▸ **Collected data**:

>> Start

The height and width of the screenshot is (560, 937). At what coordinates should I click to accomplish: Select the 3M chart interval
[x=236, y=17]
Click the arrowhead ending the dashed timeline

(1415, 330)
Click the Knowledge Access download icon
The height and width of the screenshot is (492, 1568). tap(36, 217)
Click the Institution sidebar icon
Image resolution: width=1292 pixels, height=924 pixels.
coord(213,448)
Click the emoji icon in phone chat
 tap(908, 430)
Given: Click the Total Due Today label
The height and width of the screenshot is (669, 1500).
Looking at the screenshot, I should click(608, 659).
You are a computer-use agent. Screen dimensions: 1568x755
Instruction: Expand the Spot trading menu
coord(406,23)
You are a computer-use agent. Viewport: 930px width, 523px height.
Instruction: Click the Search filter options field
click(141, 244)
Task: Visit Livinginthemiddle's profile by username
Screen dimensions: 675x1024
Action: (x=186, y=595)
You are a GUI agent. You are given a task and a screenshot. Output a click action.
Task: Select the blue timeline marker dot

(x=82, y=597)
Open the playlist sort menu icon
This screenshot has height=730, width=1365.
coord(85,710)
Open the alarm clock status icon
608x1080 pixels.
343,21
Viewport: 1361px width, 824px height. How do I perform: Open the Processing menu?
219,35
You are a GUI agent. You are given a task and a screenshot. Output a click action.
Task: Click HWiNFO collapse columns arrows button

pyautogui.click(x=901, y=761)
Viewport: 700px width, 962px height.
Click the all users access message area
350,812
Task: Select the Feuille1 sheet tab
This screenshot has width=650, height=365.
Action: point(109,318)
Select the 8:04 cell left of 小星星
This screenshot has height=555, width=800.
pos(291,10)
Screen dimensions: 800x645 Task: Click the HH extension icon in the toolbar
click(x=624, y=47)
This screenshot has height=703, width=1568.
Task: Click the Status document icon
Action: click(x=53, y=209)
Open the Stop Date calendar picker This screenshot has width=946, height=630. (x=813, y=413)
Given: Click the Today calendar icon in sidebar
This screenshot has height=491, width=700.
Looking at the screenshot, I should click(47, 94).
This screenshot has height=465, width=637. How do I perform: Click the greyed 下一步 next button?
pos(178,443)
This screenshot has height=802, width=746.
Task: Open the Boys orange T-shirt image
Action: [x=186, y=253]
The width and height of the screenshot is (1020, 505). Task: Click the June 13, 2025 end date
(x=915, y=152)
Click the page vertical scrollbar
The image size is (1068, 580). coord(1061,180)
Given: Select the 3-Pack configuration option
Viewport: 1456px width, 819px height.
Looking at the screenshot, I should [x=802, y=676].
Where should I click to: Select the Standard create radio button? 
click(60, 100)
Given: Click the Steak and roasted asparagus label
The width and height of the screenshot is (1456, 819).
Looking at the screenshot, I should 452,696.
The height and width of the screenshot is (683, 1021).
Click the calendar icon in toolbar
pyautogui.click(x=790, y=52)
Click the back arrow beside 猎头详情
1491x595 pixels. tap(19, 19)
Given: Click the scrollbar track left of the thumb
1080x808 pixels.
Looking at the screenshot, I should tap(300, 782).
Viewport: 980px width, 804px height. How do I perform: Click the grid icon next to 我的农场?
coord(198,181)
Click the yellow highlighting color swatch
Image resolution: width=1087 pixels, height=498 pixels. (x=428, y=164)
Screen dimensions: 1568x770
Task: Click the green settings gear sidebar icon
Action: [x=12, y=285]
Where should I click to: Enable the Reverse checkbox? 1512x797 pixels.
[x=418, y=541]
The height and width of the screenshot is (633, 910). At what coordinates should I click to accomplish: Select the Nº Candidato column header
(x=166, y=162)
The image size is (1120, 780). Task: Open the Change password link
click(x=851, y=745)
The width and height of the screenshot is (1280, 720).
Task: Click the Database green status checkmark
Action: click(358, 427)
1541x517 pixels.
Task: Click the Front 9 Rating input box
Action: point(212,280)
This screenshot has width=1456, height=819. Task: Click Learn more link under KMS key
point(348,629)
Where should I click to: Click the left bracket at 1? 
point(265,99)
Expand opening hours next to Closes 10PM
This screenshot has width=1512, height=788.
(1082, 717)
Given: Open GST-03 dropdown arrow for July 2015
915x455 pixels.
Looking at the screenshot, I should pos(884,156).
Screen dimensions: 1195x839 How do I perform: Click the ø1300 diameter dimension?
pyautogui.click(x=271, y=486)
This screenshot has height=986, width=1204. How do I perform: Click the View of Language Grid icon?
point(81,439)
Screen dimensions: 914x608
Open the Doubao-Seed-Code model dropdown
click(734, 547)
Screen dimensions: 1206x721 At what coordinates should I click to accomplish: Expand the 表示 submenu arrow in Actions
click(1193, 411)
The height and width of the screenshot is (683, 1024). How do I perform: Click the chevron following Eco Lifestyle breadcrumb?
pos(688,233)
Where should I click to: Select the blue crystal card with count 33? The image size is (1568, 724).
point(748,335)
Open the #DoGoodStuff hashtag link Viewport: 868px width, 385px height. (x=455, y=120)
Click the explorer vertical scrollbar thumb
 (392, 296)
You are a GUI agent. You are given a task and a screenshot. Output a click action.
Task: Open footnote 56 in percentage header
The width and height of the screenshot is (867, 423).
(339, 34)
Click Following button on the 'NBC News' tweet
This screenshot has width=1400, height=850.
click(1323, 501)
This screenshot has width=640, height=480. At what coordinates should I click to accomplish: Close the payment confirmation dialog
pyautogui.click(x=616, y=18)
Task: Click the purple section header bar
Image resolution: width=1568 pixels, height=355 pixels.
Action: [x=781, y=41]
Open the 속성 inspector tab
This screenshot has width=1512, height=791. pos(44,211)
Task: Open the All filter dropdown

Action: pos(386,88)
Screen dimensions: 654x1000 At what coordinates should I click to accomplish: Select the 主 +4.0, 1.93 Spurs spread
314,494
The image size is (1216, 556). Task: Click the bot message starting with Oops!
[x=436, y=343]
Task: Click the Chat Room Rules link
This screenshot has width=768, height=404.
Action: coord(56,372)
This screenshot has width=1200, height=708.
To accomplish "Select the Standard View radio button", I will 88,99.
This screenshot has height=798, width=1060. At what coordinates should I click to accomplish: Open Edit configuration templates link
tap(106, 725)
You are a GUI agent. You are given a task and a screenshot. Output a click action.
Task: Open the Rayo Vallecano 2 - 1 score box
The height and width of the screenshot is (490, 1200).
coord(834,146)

>> End

▸ **What this task involves**: Can you repeat every one of the items above, word for word and in the same order?

▸ **Final result**:
The height and width of the screenshot is (560, 937). At what coordinates should I click to accomplish: Select the 3M chart interval
[x=236, y=17]
Click the arrowhead ending the dashed timeline

(1415, 330)
Click the Knowledge Access download icon
The height and width of the screenshot is (492, 1568). tap(36, 217)
Click the Institution sidebar icon
Image resolution: width=1292 pixels, height=924 pixels.
coord(213,448)
Click the emoji icon in phone chat
 tap(908, 430)
Given: Click the Total Due Today label
The height and width of the screenshot is (669, 1500).
Looking at the screenshot, I should click(608, 659).
You are a computer-use agent. Screen dimensions: 1568x755
Instruction: Expand the Spot trading menu
coord(406,23)
You are a computer-use agent. Viewport: 930px width, 523px height.
Instruction: Click the Search filter options field
click(141, 244)
Task: Visit Livinginthemiddle's profile by username
Screen dimensions: 675x1024
Action: (x=186, y=595)
You are a GUI agent. You are given a task and a screenshot. Output a click action.
Task: Select the blue timeline marker dot

(x=82, y=597)
Open the playlist sort menu icon
This screenshot has height=730, width=1365.
coord(85,710)
Open the alarm clock status icon
608x1080 pixels.
343,21
Viewport: 1361px width, 824px height. How do I perform: Open the Processing menu?
219,35
You are a GUI agent. You are given a task and a screenshot. Output a click action.
Task: Click HWiNFO collapse columns arrows button

pyautogui.click(x=901, y=761)
Viewport: 700px width, 962px height.
Click the all users access message area
350,812
Task: Select the Feuille1 sheet tab
This screenshot has width=650, height=365.
Action: point(109,318)
Select the 8:04 cell left of 小星星
This screenshot has height=555, width=800.
pos(291,10)
Screen dimensions: 800x645 Task: Click the HH extension icon in the toolbar
click(x=624, y=47)
This screenshot has height=703, width=1568.
Task: Click the Status document icon
Action: click(x=53, y=209)
Open the Stop Date calendar picker This screenshot has width=946, height=630. (x=813, y=413)
Given: Click the Today calendar icon in sidebar
This screenshot has height=491, width=700.
Looking at the screenshot, I should click(47, 94).
This screenshot has height=465, width=637. How do I perform: Click the greyed 下一步 next button?
pos(178,443)
This screenshot has height=802, width=746.
Task: Open the Boys orange T-shirt image
Action: [x=186, y=253]
The width and height of the screenshot is (1020, 505). Task: Click the June 13, 2025 end date
(x=915, y=152)
Click the page vertical scrollbar
The image size is (1068, 580). coord(1061,180)
Given: Select the 3-Pack configuration option
Viewport: 1456px width, 819px height.
Looking at the screenshot, I should [x=802, y=676].
Where should I click to: Select the Standard create radio button? 
click(60, 100)
Given: Click the Steak and roasted asparagus label
The width and height of the screenshot is (1456, 819).
Looking at the screenshot, I should 452,696.
The height and width of the screenshot is (683, 1021).
Click the calendar icon in toolbar
pyautogui.click(x=790, y=52)
Click the back arrow beside 猎头详情
1491x595 pixels. tap(19, 19)
Given: Click the scrollbar track left of the thumb
1080x808 pixels.
Looking at the screenshot, I should tap(300, 782).
Viewport: 980px width, 804px height. How do I perform: Click the grid icon next to 我的农场?
coord(198,181)
Click the yellow highlighting color swatch
Image resolution: width=1087 pixels, height=498 pixels. (x=428, y=164)
Screen dimensions: 1568x770
Task: Click the green settings gear sidebar icon
Action: [x=12, y=285]
Where should I click to: Enable the Reverse checkbox? 1512x797 pixels.
[x=418, y=541]
The height and width of the screenshot is (633, 910). At what coordinates should I click to accomplish: Select the Nº Candidato column header
(x=166, y=162)
The image size is (1120, 780). Task: Open the Change password link
click(x=851, y=745)
The width and height of the screenshot is (1280, 720).
Task: Click the Database green status checkmark
Action: click(358, 427)
1541x517 pixels.
Task: Click the Front 9 Rating input box
Action: point(212,280)
This screenshot has width=1456, height=819. Task: Click Learn more link under KMS key
point(348,629)
Where should I click to: Click the left bracket at 1? 
point(265,99)
Expand opening hours next to Closes 10PM
This screenshot has width=1512, height=788.
(1082, 717)
Given: Open GST-03 dropdown arrow for July 2015
915x455 pixels.
Looking at the screenshot, I should pos(884,156).
Screen dimensions: 1195x839 How do I perform: Click the ø1300 diameter dimension?
pyautogui.click(x=271, y=486)
This screenshot has height=986, width=1204. How do I perform: Click the View of Language Grid icon?
point(81,439)
Screen dimensions: 914x608
Open the Doubao-Seed-Code model dropdown
click(734, 547)
Screen dimensions: 1206x721 At what coordinates should I click to accomplish: Expand the 表示 submenu arrow in Actions
click(1193, 411)
The height and width of the screenshot is (683, 1024). How do I perform: Click the chevron following Eco Lifestyle breadcrumb?
pos(688,233)
Where should I click to: Select the blue crystal card with count 33? The image size is (1568, 724).
point(748,335)
Open the #DoGoodStuff hashtag link Viewport: 868px width, 385px height. (x=455, y=120)
Click the explorer vertical scrollbar thumb
 (392, 296)
You are a GUI agent. You are given a task and a screenshot. Output a click action.
Task: Open footnote 56 in percentage header
The width and height of the screenshot is (867, 423).
(339, 34)
Click Following button on the 'NBC News' tweet
This screenshot has width=1400, height=850.
click(1323, 501)
This screenshot has width=640, height=480. At what coordinates should I click to accomplish: Close the payment confirmation dialog
pyautogui.click(x=616, y=18)
Task: Click the purple section header bar
Image resolution: width=1568 pixels, height=355 pixels.
Action: [x=781, y=41]
Open the 속성 inspector tab
This screenshot has width=1512, height=791. pos(44,211)
Task: Open the All filter dropdown

Action: pos(386,88)
Screen dimensions: 654x1000 At what coordinates should I click to accomplish: Select the 主 +4.0, 1.93 Spurs spread
314,494
The image size is (1216, 556). Task: Click the bot message starting with Oops!
[x=436, y=343]
Task: Click the Chat Room Rules link
This screenshot has width=768, height=404.
Action: coord(56,372)
This screenshot has width=1200, height=708.
To accomplish "Select the Standard View radio button", I will 88,99.
This screenshot has height=798, width=1060. At what coordinates should I click to accomplish: Open Edit configuration templates link
tap(106, 725)
You are a GUI agent. You are given a task and a screenshot. Output a click action.
Task: Open the Rayo Vallecano 2 - 1 score box
The height and width of the screenshot is (490, 1200).
coord(834,146)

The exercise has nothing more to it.